Please swap each "computer-use agent" in the data below for "screen-control agent" and leave everything else unchanged.

[Dataset records]
☆ ☆ ☆ ☆ ☆ ☆ ☆

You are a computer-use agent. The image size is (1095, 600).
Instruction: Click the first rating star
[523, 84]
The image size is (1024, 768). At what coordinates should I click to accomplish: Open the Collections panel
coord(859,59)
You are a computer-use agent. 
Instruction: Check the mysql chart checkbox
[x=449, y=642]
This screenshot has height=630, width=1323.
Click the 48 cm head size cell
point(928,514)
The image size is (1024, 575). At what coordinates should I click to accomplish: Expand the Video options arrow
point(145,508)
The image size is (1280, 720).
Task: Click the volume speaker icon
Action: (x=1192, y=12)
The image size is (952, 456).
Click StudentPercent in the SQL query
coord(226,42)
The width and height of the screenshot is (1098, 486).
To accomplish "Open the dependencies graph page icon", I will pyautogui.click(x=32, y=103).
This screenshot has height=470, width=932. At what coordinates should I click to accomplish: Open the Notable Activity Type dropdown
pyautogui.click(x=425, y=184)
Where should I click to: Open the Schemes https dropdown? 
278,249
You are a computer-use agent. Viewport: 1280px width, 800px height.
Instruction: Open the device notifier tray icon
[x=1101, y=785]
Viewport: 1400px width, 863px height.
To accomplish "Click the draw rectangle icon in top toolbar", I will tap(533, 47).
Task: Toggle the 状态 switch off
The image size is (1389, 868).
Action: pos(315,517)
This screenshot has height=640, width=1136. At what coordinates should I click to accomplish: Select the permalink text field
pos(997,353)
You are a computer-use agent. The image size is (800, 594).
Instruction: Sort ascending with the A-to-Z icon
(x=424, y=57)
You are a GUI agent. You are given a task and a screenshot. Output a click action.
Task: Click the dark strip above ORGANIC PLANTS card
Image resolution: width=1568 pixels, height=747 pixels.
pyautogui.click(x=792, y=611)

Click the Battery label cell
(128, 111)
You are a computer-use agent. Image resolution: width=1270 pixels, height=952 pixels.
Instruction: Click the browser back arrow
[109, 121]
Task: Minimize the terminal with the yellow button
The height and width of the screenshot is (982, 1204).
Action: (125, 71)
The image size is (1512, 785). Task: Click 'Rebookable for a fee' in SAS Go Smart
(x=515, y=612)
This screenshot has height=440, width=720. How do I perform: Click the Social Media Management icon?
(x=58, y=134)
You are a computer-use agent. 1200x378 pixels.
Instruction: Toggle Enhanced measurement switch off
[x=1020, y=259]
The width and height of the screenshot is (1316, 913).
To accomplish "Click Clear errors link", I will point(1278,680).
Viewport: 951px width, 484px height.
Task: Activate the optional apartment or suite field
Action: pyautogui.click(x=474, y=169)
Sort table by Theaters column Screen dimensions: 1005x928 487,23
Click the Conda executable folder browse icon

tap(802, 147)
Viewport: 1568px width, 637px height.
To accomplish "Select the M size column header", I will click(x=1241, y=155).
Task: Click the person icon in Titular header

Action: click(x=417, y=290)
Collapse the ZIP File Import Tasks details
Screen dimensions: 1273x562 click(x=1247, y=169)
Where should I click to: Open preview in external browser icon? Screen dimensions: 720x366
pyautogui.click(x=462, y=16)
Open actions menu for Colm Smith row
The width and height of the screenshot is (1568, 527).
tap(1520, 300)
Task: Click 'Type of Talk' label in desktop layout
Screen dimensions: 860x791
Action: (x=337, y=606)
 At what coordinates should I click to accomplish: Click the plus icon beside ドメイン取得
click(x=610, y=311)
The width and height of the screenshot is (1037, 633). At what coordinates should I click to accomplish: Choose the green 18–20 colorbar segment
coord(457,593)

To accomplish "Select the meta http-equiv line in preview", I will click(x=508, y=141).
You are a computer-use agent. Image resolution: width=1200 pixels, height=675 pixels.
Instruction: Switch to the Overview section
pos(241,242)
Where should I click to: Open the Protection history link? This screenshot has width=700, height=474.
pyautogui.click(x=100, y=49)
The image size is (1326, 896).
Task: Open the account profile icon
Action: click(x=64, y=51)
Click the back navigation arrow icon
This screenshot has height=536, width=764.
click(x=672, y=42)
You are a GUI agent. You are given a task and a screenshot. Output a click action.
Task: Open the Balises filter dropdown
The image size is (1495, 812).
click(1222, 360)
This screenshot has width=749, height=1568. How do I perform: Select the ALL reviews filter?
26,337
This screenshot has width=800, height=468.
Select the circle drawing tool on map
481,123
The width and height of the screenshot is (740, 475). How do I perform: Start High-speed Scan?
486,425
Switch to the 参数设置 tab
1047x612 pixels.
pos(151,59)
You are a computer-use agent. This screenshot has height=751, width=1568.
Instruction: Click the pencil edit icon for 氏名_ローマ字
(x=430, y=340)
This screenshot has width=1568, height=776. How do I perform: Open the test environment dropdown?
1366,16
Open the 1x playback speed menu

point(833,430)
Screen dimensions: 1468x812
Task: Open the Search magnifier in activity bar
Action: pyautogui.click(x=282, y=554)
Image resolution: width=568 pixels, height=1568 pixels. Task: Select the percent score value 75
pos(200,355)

☆ ☆ ☆ ☆ ☆ ☆ ☆

**Solution to this problem:**
You are a screen-control agent. The image size is (1095, 600).
Instruction: Click the first rating star
[523, 84]
The image size is (1024, 768). At what coordinates should I click to accomplish: Open the Collections panel
coord(859,59)
You are a screen-control agent. 
Instruction: Check the mysql chart checkbox
[x=449, y=642]
This screenshot has height=630, width=1323.
Click the 48 cm head size cell
point(928,514)
The image size is (1024, 575). At what coordinates should I click to accomplish: Expand the Video options arrow
point(145,508)
The image size is (1280, 720).
Task: Click the volume speaker icon
Action: (x=1192, y=12)
The image size is (952, 456).
Click StudentPercent in the SQL query
coord(226,42)
The width and height of the screenshot is (1098, 486).
To accomplish "Open the dependencies graph page icon", I will pyautogui.click(x=32, y=103).
This screenshot has height=470, width=932. At what coordinates should I click to accomplish: Open the Notable Activity Type dropdown
pyautogui.click(x=425, y=184)
Where should I click to: Open the Schemes https dropdown? 
278,249
You are a screen-control agent. Viewport: 1280px width, 800px height.
Instruction: Open the device notifier tray icon
[x=1101, y=785]
Viewport: 1400px width, 863px height.
To accomplish "Click the draw rectangle icon in top toolbar", I will tap(533, 47).
Task: Toggle the 状态 switch off
The image size is (1389, 868).
Action: pos(315,517)
This screenshot has height=640, width=1136. At what coordinates should I click to accomplish: Select the permalink text field
pos(997,353)
You are a screen-control agent. The image size is (800, 594).
Instruction: Sort ascending with the A-to-Z icon
(x=424, y=57)
You are a GUI agent. You are given a task and a screenshot. Output a click action.
Task: Click the dark strip above ORGANIC PLANTS card
Image resolution: width=1568 pixels, height=747 pixels.
pyautogui.click(x=792, y=611)

Click the Battery label cell
(128, 111)
You are a screen-control agent. Image resolution: width=1270 pixels, height=952 pixels.
Instruction: Click the browser back arrow
[109, 121]
Task: Minimize the terminal with the yellow button
The height and width of the screenshot is (982, 1204).
Action: (125, 71)
The image size is (1512, 785). Task: Click 'Rebookable for a fee' in SAS Go Smart
(x=515, y=612)
This screenshot has height=440, width=720. How do I perform: Click the Social Media Management icon?
(x=58, y=134)
You are a screen-control agent. 1200x378 pixels.
Instruction: Toggle Enhanced measurement switch off
[x=1020, y=259]
The width and height of the screenshot is (1316, 913).
To accomplish "Click Clear errors link", I will point(1278,680).
Viewport: 951px width, 484px height.
Task: Activate the optional apartment or suite field
Action: pyautogui.click(x=474, y=169)
Sort table by Theaters column Screen dimensions: 1005x928 487,23
Click the Conda executable folder browse icon

tap(802, 147)
Viewport: 1568px width, 637px height.
To accomplish "Select the M size column header", I will click(x=1241, y=155).
Task: Click the person icon in Titular header

Action: click(x=417, y=290)
Collapse the ZIP File Import Tasks details
Screen dimensions: 1273x562 click(x=1247, y=169)
Where should I click to: Open preview in external browser icon? Screen dimensions: 720x366
pyautogui.click(x=462, y=16)
Open actions menu for Colm Smith row
The width and height of the screenshot is (1568, 527).
tap(1520, 300)
Task: Click 'Type of Talk' label in desktop layout
Screen dimensions: 860x791
Action: (x=337, y=606)
 At what coordinates should I click to accomplish: Click the plus icon beside ドメイン取得
click(x=610, y=311)
The width and height of the screenshot is (1037, 633). At what coordinates should I click to accomplish: Choose the green 18–20 colorbar segment
coord(457,593)

To accomplish "Select the meta http-equiv line in preview", I will click(x=508, y=141).
You are a screen-control agent. Image resolution: width=1200 pixels, height=675 pixels.
Instruction: Switch to the Overview section
pos(241,242)
Where should I click to: Open the Protection history link? This screenshot has width=700, height=474.
pyautogui.click(x=100, y=49)
The image size is (1326, 896).
Task: Open the account profile icon
Action: click(x=64, y=51)
Click the back navigation arrow icon
This screenshot has height=536, width=764.
click(x=672, y=42)
You are a GUI agent. You are given a task and a screenshot. Output a click action.
Task: Open the Balises filter dropdown
The image size is (1495, 812).
click(1222, 360)
This screenshot has width=749, height=1568. How do I perform: Select the ALL reviews filter?
26,337
This screenshot has width=800, height=468.
Select the circle drawing tool on map
481,123
The width and height of the screenshot is (740, 475). How do I perform: Start High-speed Scan?
486,425
Switch to the 参数设置 tab
1047x612 pixels.
pos(151,59)
You are a screen-control agent. This screenshot has height=751, width=1568.
Instruction: Click the pencil edit icon for 氏名_ローマ字
(x=430, y=340)
This screenshot has width=1568, height=776. How do I perform: Open the test environment dropdown?
1366,16
Open the 1x playback speed menu

point(833,430)
Screen dimensions: 1468x812
Task: Open the Search magnifier in activity bar
Action: pyautogui.click(x=282, y=554)
Image resolution: width=568 pixels, height=1568 pixels. Task: Select the percent score value 75
pos(200,355)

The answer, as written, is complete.